For LeBron in particular, this streak gave him an early taste of the kind of history he may some day grapple with.

LeBron is chasing Michael Jordan now, and this record was a glimpse into how he will do it as the years and opportunities present themselves. Being the greatest ever takes time and championships and MVP awards and iconic moments seared into the greater consciousness, and LeBron must still attain quite a bit more of most of them just to get into the conversation. He is a once-in-a-generation talent for whom we can only try to guess what today’s exploits mean over the course of the rest of his career.

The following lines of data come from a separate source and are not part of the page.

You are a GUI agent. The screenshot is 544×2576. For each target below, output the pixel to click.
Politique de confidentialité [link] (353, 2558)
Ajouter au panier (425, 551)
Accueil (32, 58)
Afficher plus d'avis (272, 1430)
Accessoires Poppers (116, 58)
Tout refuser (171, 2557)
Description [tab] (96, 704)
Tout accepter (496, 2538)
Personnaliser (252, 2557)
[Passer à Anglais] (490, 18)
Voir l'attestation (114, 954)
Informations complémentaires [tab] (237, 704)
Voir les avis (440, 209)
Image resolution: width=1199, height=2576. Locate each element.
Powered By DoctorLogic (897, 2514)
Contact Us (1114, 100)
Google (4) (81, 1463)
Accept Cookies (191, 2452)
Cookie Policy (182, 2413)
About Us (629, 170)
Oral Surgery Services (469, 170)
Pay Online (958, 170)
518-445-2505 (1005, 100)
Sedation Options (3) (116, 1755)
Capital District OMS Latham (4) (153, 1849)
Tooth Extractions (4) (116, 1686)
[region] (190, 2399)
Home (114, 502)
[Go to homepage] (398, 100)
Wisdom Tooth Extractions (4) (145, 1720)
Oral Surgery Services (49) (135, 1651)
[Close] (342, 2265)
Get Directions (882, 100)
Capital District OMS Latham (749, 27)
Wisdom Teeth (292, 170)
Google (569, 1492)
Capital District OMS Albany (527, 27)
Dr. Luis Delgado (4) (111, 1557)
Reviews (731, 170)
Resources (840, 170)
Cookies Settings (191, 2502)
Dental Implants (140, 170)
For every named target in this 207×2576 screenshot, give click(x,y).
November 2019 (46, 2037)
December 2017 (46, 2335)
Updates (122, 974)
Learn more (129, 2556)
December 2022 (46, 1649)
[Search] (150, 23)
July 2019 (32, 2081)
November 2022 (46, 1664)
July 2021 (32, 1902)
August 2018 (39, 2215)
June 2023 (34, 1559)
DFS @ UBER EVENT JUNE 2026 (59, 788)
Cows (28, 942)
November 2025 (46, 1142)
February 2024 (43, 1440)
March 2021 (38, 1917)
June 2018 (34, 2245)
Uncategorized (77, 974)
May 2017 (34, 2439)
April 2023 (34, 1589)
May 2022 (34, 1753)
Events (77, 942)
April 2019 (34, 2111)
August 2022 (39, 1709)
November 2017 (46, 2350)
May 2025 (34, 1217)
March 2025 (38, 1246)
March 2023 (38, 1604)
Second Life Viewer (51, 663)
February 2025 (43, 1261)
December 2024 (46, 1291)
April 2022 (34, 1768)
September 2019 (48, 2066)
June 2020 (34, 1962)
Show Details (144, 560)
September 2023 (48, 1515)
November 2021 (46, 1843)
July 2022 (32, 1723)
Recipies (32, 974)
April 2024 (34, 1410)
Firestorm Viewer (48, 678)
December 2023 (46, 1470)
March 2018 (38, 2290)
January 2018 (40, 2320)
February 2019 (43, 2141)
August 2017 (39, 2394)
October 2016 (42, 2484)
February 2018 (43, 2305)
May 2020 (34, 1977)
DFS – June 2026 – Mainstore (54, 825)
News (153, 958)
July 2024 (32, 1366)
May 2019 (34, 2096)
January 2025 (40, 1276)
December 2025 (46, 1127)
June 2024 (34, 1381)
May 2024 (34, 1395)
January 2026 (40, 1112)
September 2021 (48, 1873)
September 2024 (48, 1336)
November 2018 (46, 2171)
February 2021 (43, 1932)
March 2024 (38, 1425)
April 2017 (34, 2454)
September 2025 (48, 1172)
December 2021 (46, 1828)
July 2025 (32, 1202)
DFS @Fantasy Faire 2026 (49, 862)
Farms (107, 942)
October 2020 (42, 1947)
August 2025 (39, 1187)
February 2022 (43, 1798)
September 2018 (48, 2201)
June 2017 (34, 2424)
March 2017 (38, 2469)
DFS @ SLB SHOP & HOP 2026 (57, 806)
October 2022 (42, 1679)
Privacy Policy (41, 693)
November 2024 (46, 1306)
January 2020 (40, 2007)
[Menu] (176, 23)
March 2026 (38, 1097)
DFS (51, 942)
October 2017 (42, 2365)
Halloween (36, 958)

But this record was a rare chance to close his gap just a little quicker between himself and Jordan. It was a kind of history, a line on the GOAT resume, that offered us a glimpse into how LeBron will tackle history when history offers him the chance. Most of that will come piecemeal. But his 27-game streak was a microcosm of what we can expect from him – how he’ll handle it, how it will make him or break him, how he’ll hunger for it or cower from it.

Getting to 34 games would have been a crowning moment for LeBron. He knew. He craved. He wanted it. And through his greatness, he almost made it happen. His 32 points, seven rebounds and four blocks against Chicago are the numbers behind his passion on just one night. Time after time, as the streak grew and became more meaningful, he was the force behind it.

No, Thursday wasn’t failure. It was a respite from the fact that this Heat team is what they once were billed as: a nearly unstoppable force. The fact is that LeBron is what he was supposed to be: a player worthy of chasing Jordan – a player whose skills can be used to chase history of a kind rarely seen.

The Heat did not set the record. LeBron could not work his magic on this 28th attempt. The Chicago Bulls, in The House That Jordan Built, reminded us all just how daunting it is to confront all-time greatness.

But what we saw, in the streak while it lasted and the failure when it ended, is a Heat team that is as good as any we’ve seen since Jordan led his Bulls to 72 wins. And in LeBron a player who a few years from now may again close in on a different kind of history – one that he could overtake or, like Wednesday night, just fall short of – that few thought approachable even a year ago: Michael Jordan’s.